### REQUIRED TASKS
a: Please write out the part of the Plug Power commentary that opens with the words containing "Plug Power provided" and closes with "Plug Power investable.".
b: According to the Plug Power commentary, why is hydrogen hard? Answer in one to three sentences.
c: Carry the Plug Power commentary forward from its final sentence.

### TEXT FOR ANALYSIS

------

Plug Power provided a 13 page shareholder letter that covered a huge number of deals, but other than trying to convince me that the company has all bases covered and is the only real player on top of the industry, I came away without a sense of overall corporate purpose nor how the business is going to become successful. Hydrogen is hard because there are so many hidden agendas and so much hype, Government largesse, and suspension of reality. Deals are important, but there needs to be a substantial business opportunity that can be grasped to describe what makes Plug Power investable.
Some things are clear. For example, Plug Power has a fuel cell product that is suited to small applications like forklifts and light vehicles. Perhaps recognising the problem of fueling its fuel cell products, PLUG is now seeking to deliver not only the hydrogen powered systems, but also a green hydrogen supply chain. The question is whether it can deliver on these promises. Unlike some emerging businesses, like for example, Enphase (ENPH), which have identified a powerful suite of products in the clean energy sector and are getting on with growing a profitable business, PLUG has worked hard on big name partnerships to help drive its share price and the prominence of its business. The question is one of details. For example will building hydrogen infrastructure and partnerships on fuel cell powered fork lift trucks, and potentially in the light commercial vehicle sector, deliver profitable business outcomes. At the end of the day a company needs profitable products and services.

------

### DATA EXCERPT
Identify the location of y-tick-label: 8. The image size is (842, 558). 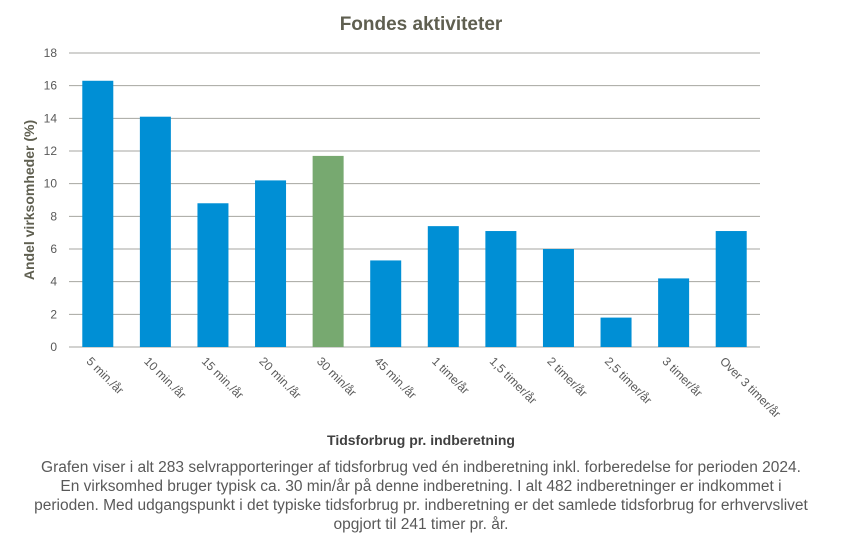
(54, 216).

------

### ANSWERS BY TASK
a:
Plug Power provided a 13 page shareholder letter that covered a huge number of deals, but other than trying to convince me that the company has all bases covered and is the only real player on top of the industry, I came away without a sense of overall corporate purpose nor how the business is going to become successful. Hydrogen is hard because there are so many hidden agendas and so much hype, Government largesse, and suspension of reality. Deals are important, but there needs to be a substantial business opportunity that can be grasped to describe what makes Plug Power investable.

b: Hydrogen is hard because there are so many hidden agendas and so much hype, Government largesse, and suspension of reality.

c:
I’m a big fan of earnings transcripts because they give investors a sense of how senior management views the company and what occupies their attention. For me as an investor this influences how I think about potential investments. It has stood me in good stead for various investments in solar (e.g., Enphase, SunPower (SPWR), First Solar (FSLR)), wind power (e.g., Vestas Wind Systems (OTCPK:VWDRY)) and electric car makers (e.g., BYD Group (OTCPK:BYDDF)). In all of these companies I’ve been impressed with the quality of management and how they are approaching growing their businesses. By investing early in these companies I’m a happy investor and I remain invested because these companies have a future in my opinion.
If you accept the hype about hydrogen, this is a huge emerging opportunity and Plug Power is a prominent company in the space that is well funded. So I tackled PLUG’s recent Q4 2021 earnings transcript expecting to see lots of interesting stuff.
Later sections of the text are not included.